The interpreter repeated his words in Arabic, whereupon four or five Kabyle leaders rose again from their seats, urging the young chieftain not to give up. Emmeline, distracted by their cries, looked out at the audience, something that Lambert had forbidden her to do. In the front row, Bou-Aziz sat quietly with his daughter, his gaze fixed not on the chieftain but on Lambert himself. Emmeline, nervous, looked out at her husband, just in time to see him give her his second covert command.

The young man bent once again and took hold of the trunk’s iron handles. Trembling, closing her eyes as though it were she who would suffer the pain, Emmeline pulled down the second black lever. Above it was the clock with which she would measure the thirty seconds of agony. The young chieftain, his hands suddenly glued to the box, trembled violently but, despite the shock of electricity which surged through his body, he did not cry out. Her eyes blurred with tears. Convulsively, she reached for the lever to shut off the current but remembering her husband’s strict injunction at the last moment she waited, looking out at the stage. Lambert, whose timing was impeccable, moved forward at the precise moment that the clock’s second hand registered a thirty-second advance. She pulled the lever. Lambert waved his baton over the box.
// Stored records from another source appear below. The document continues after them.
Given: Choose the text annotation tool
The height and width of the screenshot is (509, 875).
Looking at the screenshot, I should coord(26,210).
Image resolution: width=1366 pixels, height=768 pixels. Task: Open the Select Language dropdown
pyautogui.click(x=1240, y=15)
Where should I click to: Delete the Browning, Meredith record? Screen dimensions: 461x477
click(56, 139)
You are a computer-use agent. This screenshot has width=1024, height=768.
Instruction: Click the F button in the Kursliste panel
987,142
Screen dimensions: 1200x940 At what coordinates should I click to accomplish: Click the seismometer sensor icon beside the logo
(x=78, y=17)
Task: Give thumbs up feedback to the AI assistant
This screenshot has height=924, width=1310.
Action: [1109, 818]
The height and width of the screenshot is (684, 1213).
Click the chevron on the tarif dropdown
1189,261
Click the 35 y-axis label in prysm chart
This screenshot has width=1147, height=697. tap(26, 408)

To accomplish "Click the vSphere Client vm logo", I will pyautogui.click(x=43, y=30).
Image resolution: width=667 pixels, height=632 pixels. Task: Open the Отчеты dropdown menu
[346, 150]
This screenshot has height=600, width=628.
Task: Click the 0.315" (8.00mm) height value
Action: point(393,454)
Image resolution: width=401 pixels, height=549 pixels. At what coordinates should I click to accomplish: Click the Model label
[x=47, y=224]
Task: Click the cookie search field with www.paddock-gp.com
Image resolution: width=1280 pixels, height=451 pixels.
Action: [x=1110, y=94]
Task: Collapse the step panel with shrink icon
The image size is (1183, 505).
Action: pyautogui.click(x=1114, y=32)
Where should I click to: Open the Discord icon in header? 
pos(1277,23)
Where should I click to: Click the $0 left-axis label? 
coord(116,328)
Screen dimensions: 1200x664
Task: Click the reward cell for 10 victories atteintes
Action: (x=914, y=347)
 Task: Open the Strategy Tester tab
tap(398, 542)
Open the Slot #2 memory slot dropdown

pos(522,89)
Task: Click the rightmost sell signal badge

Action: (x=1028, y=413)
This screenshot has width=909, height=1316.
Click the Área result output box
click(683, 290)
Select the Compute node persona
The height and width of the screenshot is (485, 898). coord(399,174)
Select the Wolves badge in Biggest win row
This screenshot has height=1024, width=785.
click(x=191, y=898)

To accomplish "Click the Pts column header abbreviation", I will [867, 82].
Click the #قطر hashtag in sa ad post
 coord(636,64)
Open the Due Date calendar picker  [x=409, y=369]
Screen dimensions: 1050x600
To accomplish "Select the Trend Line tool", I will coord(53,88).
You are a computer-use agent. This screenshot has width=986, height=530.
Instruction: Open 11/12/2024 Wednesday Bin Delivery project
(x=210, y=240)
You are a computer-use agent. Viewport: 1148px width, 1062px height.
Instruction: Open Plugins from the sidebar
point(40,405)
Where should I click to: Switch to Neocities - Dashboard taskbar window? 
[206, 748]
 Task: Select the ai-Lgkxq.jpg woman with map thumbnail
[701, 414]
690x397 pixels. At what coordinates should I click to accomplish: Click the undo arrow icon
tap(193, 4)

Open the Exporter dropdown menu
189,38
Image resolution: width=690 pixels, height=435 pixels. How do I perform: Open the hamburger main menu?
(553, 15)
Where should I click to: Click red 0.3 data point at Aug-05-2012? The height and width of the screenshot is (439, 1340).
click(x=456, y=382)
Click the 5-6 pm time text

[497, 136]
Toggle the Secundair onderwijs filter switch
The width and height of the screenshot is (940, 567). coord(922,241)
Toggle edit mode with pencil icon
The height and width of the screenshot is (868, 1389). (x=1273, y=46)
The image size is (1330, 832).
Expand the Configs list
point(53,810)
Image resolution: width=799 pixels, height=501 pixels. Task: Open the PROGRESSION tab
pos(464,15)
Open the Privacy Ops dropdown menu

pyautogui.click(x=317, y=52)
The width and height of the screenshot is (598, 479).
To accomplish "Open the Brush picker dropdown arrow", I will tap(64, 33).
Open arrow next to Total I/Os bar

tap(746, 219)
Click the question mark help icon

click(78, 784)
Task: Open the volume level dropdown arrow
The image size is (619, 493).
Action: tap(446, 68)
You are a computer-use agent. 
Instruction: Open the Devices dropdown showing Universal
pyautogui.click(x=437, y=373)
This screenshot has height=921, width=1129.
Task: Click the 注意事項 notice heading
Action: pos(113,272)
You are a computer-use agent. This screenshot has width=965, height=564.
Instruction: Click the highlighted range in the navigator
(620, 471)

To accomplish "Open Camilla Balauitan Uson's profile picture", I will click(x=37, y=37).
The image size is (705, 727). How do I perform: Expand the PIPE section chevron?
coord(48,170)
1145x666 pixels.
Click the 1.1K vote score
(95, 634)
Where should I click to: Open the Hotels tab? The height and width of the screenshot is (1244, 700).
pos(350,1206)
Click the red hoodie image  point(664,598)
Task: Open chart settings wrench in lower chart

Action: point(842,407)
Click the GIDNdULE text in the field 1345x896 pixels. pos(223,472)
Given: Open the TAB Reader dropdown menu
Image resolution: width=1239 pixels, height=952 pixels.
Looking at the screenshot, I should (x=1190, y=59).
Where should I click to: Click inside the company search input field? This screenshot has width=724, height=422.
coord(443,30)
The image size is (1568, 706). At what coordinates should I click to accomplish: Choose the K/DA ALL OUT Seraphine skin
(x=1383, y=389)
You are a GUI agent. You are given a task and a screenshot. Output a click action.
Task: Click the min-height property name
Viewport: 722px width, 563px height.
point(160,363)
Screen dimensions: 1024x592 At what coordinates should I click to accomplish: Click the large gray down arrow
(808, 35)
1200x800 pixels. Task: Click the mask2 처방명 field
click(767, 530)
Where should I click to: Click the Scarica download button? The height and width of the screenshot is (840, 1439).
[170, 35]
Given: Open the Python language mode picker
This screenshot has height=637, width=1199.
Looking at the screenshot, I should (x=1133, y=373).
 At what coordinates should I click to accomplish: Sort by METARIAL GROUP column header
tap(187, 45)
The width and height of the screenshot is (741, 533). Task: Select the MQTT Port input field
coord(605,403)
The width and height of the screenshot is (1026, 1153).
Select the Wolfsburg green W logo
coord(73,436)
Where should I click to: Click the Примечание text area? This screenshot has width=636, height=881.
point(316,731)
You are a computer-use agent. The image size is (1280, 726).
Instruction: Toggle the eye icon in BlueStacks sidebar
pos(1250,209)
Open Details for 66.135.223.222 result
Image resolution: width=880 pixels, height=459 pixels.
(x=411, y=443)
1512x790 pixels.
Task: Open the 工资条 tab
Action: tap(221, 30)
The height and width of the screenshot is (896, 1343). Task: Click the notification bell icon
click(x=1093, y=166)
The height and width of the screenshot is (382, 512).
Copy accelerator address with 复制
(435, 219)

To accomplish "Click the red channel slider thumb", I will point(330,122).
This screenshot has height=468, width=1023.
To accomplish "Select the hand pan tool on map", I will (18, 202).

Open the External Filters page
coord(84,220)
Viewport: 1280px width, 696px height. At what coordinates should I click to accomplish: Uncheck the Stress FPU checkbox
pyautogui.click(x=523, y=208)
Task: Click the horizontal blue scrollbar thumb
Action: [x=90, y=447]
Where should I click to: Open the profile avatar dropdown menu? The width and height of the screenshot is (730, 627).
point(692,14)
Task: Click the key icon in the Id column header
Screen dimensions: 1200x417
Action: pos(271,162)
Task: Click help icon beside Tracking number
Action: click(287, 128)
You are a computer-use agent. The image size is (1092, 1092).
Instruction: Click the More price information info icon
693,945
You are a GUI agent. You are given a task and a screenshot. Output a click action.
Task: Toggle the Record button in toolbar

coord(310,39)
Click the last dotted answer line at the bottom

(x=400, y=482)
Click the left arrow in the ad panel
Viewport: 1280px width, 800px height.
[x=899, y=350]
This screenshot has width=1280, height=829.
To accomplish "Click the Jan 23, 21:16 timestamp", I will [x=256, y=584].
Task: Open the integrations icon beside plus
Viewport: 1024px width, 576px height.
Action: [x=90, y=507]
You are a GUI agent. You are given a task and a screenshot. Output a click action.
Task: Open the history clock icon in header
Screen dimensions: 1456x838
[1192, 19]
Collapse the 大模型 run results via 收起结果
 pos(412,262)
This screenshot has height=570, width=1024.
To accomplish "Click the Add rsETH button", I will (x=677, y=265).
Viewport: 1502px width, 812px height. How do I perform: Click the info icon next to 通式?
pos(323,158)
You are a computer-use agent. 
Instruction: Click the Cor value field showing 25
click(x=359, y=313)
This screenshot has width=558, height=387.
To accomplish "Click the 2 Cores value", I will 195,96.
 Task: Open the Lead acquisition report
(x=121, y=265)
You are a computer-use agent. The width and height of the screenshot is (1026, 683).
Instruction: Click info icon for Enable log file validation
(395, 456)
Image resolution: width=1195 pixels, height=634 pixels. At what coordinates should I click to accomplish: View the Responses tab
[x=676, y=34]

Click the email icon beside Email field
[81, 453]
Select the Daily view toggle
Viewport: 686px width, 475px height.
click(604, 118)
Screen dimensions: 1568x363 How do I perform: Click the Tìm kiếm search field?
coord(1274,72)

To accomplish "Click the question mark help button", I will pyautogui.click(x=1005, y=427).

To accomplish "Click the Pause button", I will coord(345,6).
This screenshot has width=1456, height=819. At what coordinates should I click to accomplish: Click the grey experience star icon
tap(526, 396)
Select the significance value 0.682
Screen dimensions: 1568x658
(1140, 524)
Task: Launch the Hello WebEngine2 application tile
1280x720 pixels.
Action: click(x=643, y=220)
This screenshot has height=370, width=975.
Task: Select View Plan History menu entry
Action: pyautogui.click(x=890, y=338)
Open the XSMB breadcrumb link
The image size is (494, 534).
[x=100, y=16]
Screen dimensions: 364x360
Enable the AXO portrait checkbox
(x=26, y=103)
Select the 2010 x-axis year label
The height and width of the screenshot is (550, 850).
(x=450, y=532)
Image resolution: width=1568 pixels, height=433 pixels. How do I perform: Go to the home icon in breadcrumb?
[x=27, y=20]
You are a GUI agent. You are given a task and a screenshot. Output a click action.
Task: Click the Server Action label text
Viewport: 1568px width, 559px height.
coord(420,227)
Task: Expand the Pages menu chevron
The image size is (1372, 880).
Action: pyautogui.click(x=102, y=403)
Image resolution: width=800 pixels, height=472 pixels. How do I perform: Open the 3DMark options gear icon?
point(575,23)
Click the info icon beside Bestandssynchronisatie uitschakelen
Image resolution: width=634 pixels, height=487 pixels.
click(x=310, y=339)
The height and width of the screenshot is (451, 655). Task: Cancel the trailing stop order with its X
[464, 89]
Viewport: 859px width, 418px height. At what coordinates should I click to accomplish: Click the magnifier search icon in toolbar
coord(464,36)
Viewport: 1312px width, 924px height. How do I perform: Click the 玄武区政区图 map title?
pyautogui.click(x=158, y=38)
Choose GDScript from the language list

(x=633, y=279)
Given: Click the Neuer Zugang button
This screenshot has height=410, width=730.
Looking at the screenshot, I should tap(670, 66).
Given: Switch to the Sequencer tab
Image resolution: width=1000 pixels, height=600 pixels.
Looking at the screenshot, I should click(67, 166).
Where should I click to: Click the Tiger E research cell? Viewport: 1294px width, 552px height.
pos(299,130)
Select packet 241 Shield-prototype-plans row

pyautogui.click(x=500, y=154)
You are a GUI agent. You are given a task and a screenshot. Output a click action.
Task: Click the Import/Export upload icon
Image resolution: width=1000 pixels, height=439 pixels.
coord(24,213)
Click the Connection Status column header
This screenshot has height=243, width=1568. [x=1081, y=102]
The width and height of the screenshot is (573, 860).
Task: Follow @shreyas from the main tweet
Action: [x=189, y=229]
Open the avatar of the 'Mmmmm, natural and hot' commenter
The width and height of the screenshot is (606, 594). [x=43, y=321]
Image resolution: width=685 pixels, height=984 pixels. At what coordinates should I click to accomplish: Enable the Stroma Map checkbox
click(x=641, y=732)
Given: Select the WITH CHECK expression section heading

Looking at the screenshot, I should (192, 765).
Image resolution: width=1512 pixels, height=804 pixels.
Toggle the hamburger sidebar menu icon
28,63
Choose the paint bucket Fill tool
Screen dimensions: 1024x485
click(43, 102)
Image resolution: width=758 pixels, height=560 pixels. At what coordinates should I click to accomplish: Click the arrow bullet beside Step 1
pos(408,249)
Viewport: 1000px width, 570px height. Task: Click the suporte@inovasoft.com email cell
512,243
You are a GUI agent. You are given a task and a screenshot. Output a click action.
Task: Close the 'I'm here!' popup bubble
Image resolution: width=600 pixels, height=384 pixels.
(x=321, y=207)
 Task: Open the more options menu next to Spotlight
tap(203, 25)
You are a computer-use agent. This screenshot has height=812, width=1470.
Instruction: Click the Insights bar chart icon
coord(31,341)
The young chieftain, released from the current, his face still contorted in pain, stood swaying unsteadily, staring at the sorcerer.

Emmeline had been told by Lambert that if the victim was still in shock from the electricity it was her duty to come on stage and help him back to his seat. Now, with a tiny gesture, Lambert summoned her to re-appear. But when she stepped out into the cruel sunlight and went towards the Kabyle, putting her hand on his arm, he turned, as if struck, and shook her off. In the silence which had come down like a cloud on the audience, the young Kabyle went to the edge of the stage and, ignoring the steps, jumped down on to the sand, falling as he landed, almost at the feet of Bou-Aziz. The marabout rose, lifted him up and putting his hands on the young chieftain’s face, said something which no one except the young man heard. The young chieftain then took the marabout’s hand and kissed it. Together they went to the marabout’s bench where Bou-Aziz’s daughter moved aside to make room for them to sit together.

While this took place Lambert stood, looking straight ahead at the tricolour which flew on the ramparts of the fort. Emmeline, as instructed, moved back into the wings to wait for his next command. In the shadows, standing beside the levers, she pulled aside the covering of the peep hole and, filled with shame, looked down at the place where Bou-Aziz sat, his face grave and still, eyes clouded, withdrawn as in a state of trance. Beside him, the young Kabyle chieftain seemed recovered and at peace, while behind them, sheikhs and marabouts turned to each other, whispering uneasily, fingering their beads and staring from time to time at the enigmatic, quietly alarming figure on stage.